The range of the function \(f(x) = \log_5(25 - x^2)\) is

• A. \([0,5]\)
• B. \([0,2)\)
• C. \((0,2)\)
• D. None of these

Hint:

Always find the range of the inner function first, then apply the logarithm. Log functions convert \((0,a]\) into \((-\infty, \log a]\).

Answer 1

The Correct Option is D

To determine the range of the function \(f(x) = \log_5(25 - x^2)\), we must ensure that the expression inside the logarithm is positive, because the logarithm of a non-positive number is undefined in real numbers. 

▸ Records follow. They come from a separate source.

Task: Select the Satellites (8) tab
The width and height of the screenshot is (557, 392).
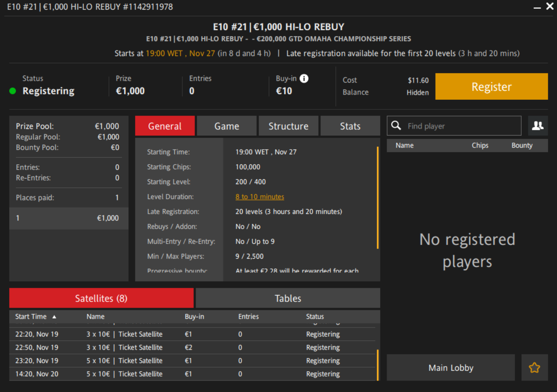Action: (101, 298)
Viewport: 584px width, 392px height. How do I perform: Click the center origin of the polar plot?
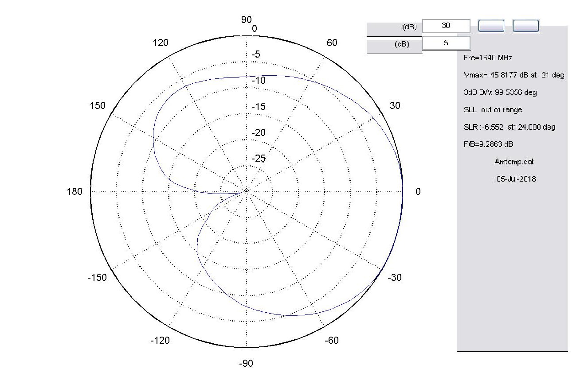point(246,192)
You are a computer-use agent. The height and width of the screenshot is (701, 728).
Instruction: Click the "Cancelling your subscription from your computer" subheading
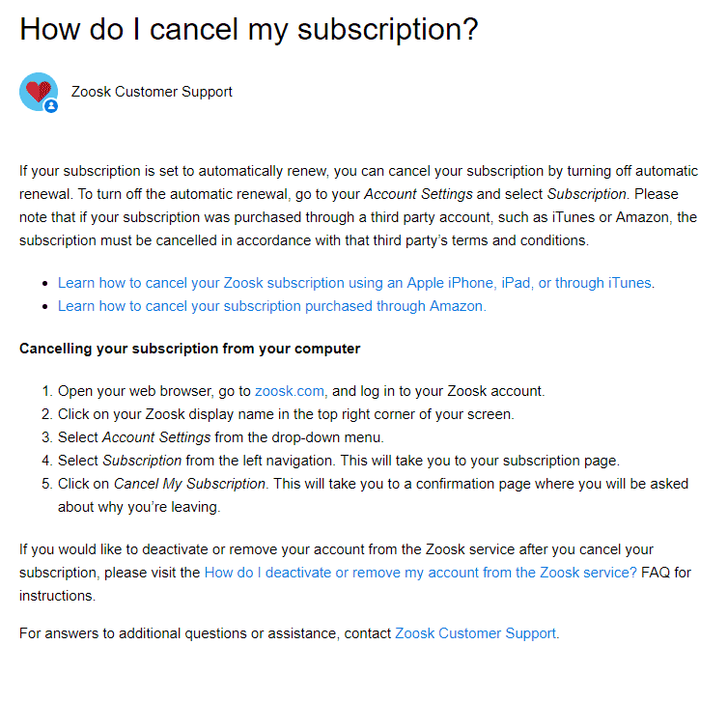click(x=189, y=348)
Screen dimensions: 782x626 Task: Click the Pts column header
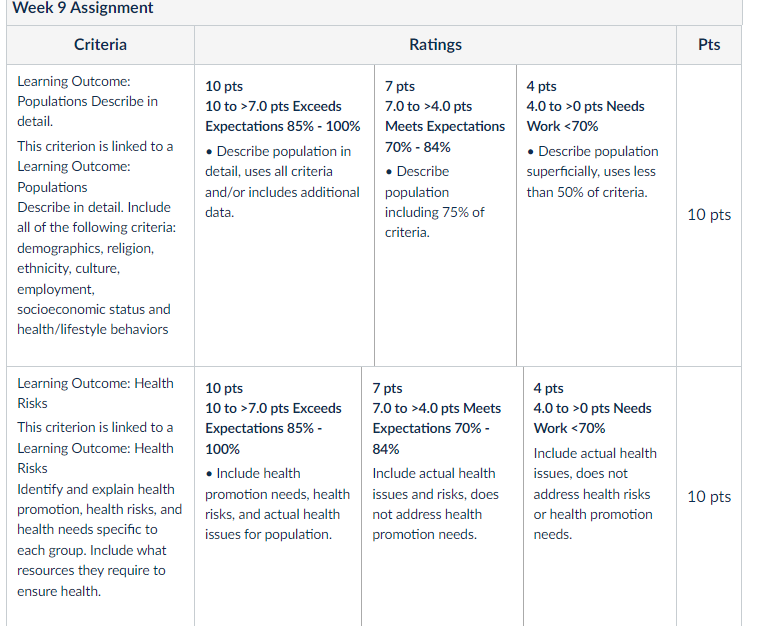point(709,45)
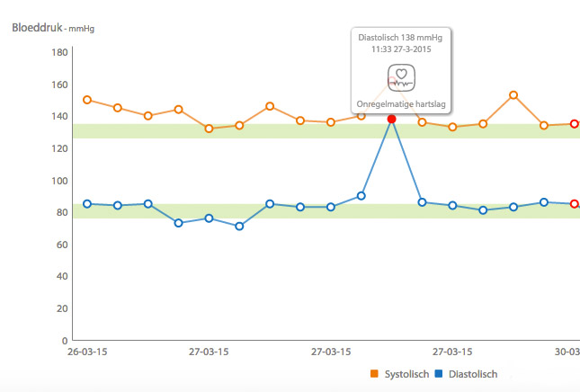Toggle the Diastolisch legend entry
580x392 pixels.
466,374
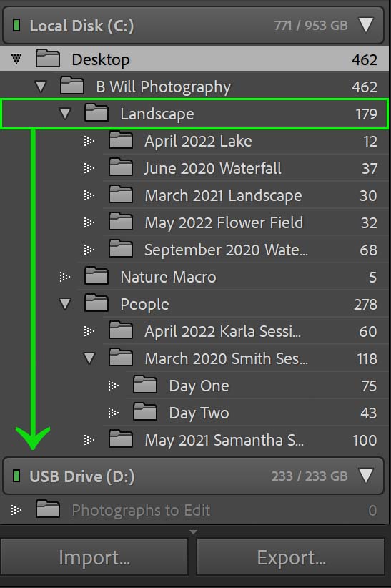Screen dimensions: 391x588
Task: Click the small panel collapse arrow above Import
Action: (x=193, y=531)
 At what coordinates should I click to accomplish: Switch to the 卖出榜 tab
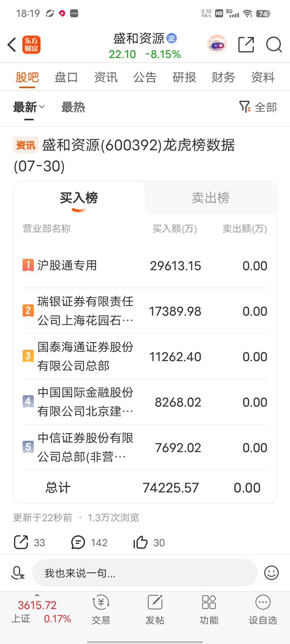pos(211,198)
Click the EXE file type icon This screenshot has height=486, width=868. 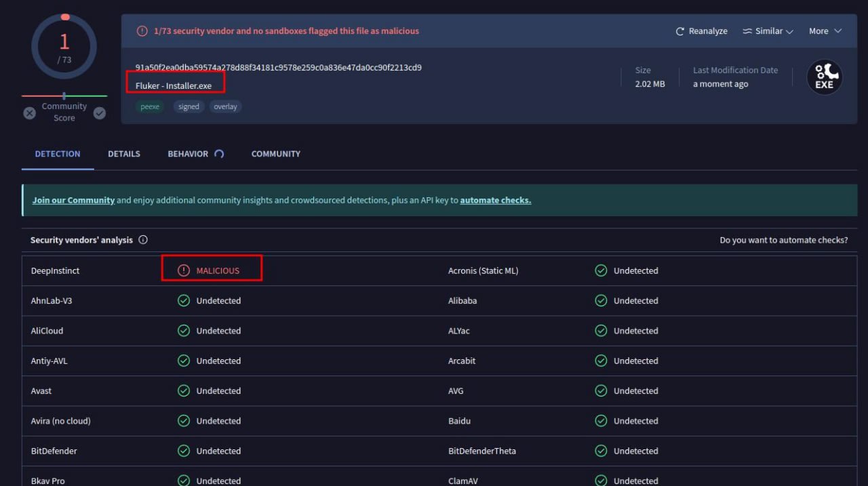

1. First, consider the domain of the function: \(25 - x^2 > 0\)
2. This simplifies to: \(x^2 < 25\)
3. The inequality \(x^2 < 25\) implies: \(-5 < x < 5\)
4. Thus, the function is defined for \(x \in (-5, 5)\).
5. For the range, consider the function again: \(f(x) = \log_5(25 - x^2)\)
6. As \(x\) approaches the bounds of the domain (\(x \to -5\) or \(x \to 5\)), the expression inside the logarithm approaches 0. Thus, \(f(x)\) tends to \(-\infty\).
7. When \(x = 0\), we have: \(f(0) = \log_5(25) = 2\)
8. Therefore, by considering \(25 - x^2\) approaching from values greater than 0 to 25 (excluding 25), the range of \(f(x)\) is: \((-\infty, 2)\)

Thus, the correct answer is None of these, as <(-∞, 2)> is not provided in the options.